Mr. Perry and others, who aren't as vocal, say that with the exception of the many restaurants in the downtown, there are no real magnets to attract people. If you're a working person, you eat lunch and leave. In the evening, you eat supper, then go home because all the shops are closed.
A lot of people believed the Aiken Center for the Arts would be that anchor, but thus far it hasn't proven to be.
As one would expect, cries from downtown merchants differ dramatically from Mr.

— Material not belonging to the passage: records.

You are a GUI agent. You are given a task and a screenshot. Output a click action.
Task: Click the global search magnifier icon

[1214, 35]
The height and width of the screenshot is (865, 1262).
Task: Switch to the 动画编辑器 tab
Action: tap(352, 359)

Perry's sentiments.
"Economic growth is stronger than it's ever been," said Sam Erb, owner of Westside Bowery and chairman of the Downtown Development Association. "I will be the first to admit that we don't have a perfect downtown, but we've come a long way."
Janet Augeri Morris, director of the development group, agreed.
"I see downtown thriving and people are beginning to realize this is where the action is," Mrs. Morris said.
The city's planning department officials said downtown encompasses about a 27-block area.
According to calculations by Mrs. Morris, there are about 300 businesses in Aiken's Central Business District and less than a dozen empty storefronts.
But if something isn't done to improve the economic mix of the businesses, some fear big-box retailers, like Wal-Mart, will turn downtown into a ghost town.
"Some of our downtown businesses are already out of business and don't realize it," Mr. Perry said.
The Rev. Bill Johnston of First Presbyterian Church, who sat on the subcommittee, said the audit was more of an early warning mechanism as well as a model for development strategies.
"If you sit in the middle of the road, you're going to get run over," Dr. Johnston said. "We have to fight complacency and continue to look at ways to positively develop our downtown. And there is little doubt that if this firm gives us an assessment with some suggestions that money will be an issue."